*Text shown*.
━━━━━━━━━━━━━━━━━━━━
Once the bmap file is generated, we can copy the file to , e.g. our SD-card (/dev/sdX) using the copy subcommand:

bmaptool copy bigimage /dev/sdX

In my case, this was 6 times faster compared to dd.

Yocto

Yocto supports OpenEmbedded Kickstart Reference (.wks) to describe how to create a disk image.

A .wks file could look like this:

part u-boot --source rawcopy --sourceparams="file="${IMAGE_BOOTLOADER}   --no-table    --align ${IMX_BOOT_SEEK}
part /boot  --source bootimg-partition                        --fstype=vfat --label boot --active --align 8192 --size 64
part        --source rootfs                                   --fstype=ext4 --label root    --align 8192 --size 1G
part                                                          --fstype=ext4 --label overlay --align 8192 --size 500M
part /mnt/data                                                --fstype=ext4 --label data --align 8192 --size 10G
bootloader --ptable msdos

The format is rather self explained. Pay some attention to the --size parameters. Here we create several (empty) partitions which is actually quite big.

The resulting image occupy 14088667136 bytes in total, but only 1997888 bytes is non-sparse data.
━━━━━━━━━━━━━━━━━━━━
*Entries provided*.

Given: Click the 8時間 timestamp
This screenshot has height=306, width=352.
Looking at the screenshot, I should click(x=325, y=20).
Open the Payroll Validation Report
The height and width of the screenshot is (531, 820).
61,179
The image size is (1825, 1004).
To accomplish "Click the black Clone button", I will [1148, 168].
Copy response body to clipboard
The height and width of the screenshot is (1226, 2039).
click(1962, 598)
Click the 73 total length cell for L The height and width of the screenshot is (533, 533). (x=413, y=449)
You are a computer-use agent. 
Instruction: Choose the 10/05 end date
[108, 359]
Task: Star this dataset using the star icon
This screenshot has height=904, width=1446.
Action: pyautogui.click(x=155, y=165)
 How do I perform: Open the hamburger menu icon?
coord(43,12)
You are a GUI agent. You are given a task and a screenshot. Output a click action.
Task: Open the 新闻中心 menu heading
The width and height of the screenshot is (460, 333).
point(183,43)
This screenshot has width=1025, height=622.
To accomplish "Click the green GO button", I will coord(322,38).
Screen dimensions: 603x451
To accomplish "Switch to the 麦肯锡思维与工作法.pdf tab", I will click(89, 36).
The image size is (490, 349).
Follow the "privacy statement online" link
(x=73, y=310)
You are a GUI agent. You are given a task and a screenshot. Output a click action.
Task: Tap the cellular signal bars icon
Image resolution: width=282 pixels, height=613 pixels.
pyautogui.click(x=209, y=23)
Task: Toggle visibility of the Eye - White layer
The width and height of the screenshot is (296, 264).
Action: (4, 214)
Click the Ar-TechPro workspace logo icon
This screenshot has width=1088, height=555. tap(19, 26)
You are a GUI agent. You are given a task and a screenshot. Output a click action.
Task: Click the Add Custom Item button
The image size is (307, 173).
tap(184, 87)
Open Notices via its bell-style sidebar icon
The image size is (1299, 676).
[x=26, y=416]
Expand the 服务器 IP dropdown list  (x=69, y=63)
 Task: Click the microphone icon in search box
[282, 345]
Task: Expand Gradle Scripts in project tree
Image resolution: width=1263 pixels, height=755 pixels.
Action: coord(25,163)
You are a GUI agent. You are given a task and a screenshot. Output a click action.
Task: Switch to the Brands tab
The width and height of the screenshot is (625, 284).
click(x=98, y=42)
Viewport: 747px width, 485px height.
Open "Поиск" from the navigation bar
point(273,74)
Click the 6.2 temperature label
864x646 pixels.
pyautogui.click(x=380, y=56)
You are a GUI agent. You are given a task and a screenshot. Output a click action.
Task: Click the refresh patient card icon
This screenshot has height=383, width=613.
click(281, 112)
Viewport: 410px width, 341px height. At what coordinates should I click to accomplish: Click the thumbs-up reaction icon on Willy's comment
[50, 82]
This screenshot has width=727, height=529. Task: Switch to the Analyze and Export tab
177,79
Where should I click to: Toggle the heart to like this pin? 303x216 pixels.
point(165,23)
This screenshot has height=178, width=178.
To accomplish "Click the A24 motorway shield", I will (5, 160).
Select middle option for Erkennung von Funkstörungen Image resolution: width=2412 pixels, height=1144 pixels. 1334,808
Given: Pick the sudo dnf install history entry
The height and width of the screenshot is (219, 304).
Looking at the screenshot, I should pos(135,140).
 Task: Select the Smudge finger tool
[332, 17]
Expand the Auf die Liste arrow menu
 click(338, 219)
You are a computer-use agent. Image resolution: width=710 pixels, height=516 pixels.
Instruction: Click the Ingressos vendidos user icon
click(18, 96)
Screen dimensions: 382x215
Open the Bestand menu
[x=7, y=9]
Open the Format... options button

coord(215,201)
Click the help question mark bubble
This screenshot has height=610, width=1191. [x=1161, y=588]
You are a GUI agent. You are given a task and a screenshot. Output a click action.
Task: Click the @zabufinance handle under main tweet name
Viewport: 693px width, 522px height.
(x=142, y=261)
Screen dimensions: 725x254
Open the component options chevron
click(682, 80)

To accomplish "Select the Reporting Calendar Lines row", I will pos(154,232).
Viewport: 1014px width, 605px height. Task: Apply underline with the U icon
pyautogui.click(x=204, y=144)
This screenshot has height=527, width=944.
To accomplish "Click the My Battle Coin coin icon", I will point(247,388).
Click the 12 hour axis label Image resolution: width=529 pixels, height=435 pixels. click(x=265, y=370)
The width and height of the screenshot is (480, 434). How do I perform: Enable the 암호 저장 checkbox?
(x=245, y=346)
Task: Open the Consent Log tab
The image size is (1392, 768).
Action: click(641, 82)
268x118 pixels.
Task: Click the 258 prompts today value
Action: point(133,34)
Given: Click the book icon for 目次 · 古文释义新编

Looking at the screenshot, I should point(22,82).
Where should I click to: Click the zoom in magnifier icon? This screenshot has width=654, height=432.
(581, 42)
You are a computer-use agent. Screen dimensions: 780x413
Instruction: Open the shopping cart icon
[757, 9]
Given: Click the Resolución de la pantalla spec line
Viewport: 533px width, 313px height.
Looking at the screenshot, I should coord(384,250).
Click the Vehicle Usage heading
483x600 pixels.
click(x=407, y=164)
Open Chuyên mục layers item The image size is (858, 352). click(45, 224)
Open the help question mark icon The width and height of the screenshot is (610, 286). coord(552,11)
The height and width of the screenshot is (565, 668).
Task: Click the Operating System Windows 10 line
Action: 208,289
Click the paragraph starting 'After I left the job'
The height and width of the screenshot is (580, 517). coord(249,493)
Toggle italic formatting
━━━━━━━━━━━━━━━━━━━━
*Problem to solve*.
In the text on bmaptool and Yocto disk images, why does it say to pay attention to the --size parameters in the .wks file? Answer in one to three sentences. You won't need the entries for this.

*Solved problem*.
The --size parameters create several empty partitions that are quite big. The resulting image takes up 14088667136 bytes in total, but only 1997888 bytes of that is non-sparse data.